Do these findings indeed support the authors' conclusion? Actually, the situation is not as dramatic as they suggest. Health inequalities by level of (provincial) income have decreased as one would expect, although not statistically significantly so. The main «problem» is the increase of health inequalities by level of education. While it is true that relative and absolute differences in self-perceived health between those with a higher and a lower level of education have increased, it is also true that because of the «redistribution of socioeconomic resources» the number of people with a lower level of education has greatly diminished. The authors have not calculated a measure of health inequalities which takes this into account, such as the Relative Index of Inequality or the Population-Attributable Fraction5. If they had, the results would certainly not have shown such a strong increase in health inequalities by level of education.
Equally importantly, while income can be thought of as a socioeconomic resource which can be «redistributed», in the sense that as a result of this redistribution some people «receive» more than they did before, education can not. More than income, education is something one «achieves», not only «receives». As the authors themselves note, those who had a low level of education in 2001 may be another section of the population than those who had a low level of education in 1987. It is quite likely that they are relatively more disadvantaged, not only cognitively but in many other respects as well. It is therefore not surprising that health inequalities between the higher and lower educational groups have increased, as has been noted in other European countries as well6. Shouldn't we actually expect that, using the measures Regidor et al used, health inequalities between educational groups are largest in the year before we realize our Utopia of equal educational achievement for everybody?

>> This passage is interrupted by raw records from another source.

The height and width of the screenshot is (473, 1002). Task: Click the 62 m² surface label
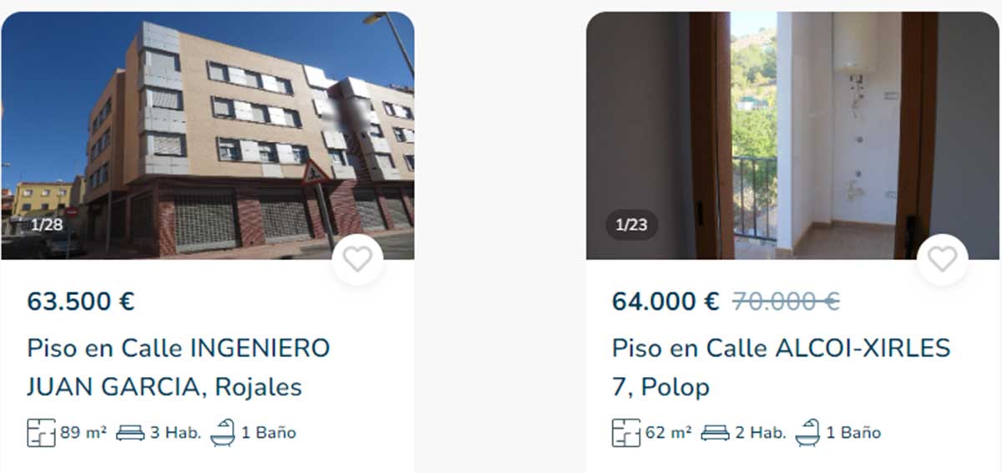coord(668,433)
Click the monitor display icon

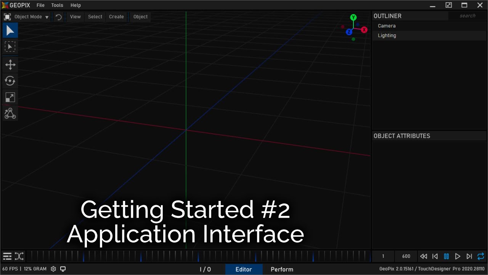63,269
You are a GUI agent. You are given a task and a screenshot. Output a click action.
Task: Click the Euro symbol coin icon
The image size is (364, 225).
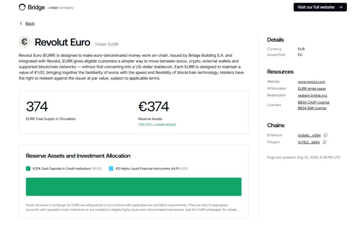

These data show that although the road to Utopia is paved with surprises, we should not let ourselves be distracted by thinking that «redistribution of socioeconomic resources (...) does not (....) lead to reduced health inequalities». To the extent that socioeconomic resources are really redistributed, the opposite will ultimately be the case.
1. Mackenbach JP. Health inequalities: Europe in profile. Londres: Department of Health; 2006. Available at: http://europa.eu.int/comm/health/ph_determinants/socio_economics/ documents/ev_060302_rd06_en.pdf (accessed 11 Apr 2006)
2. Wilkinson RG. Class mortality differentials, income distribution and trends in poverty, 1921-1981. J Soc Pol. 1989;18:307-35.
3. Mackenbach, Kunst AE, Cavelaars AEJM, Groenhof F, Geurts JJM and the EU Working Group on Socioeconomic Inequalities in Health. Socioeconomic inequalities in morbidity and mortality in Western Europe. Lancet. 1997;349:1655-9.
4. Regidor E, Martinez D, Astasio P, Ortega P, Calle ME, Dominguez V. Trends of socioeconomic inequalities and socioeconomic inequalities in self-perceived health in Spain. Gac Sanit. 2006;20:178-82.
5. Mackenbach JP, Kunst AE. Measuring the magnitude of socio-economic inequalities in health: an overview of available measures illustrated with two examples from Europe. Soc Sci Med. 1997;44:757-71.
6. Mackenbach Bos V, Andersen O, Cardano M, Costa G, Harding S, Reid A, Hemström Ö, et al. Widening socioeconomic inequalities in mortality in six Western European countries. Int J Epidemiol. 2003;32:830-7.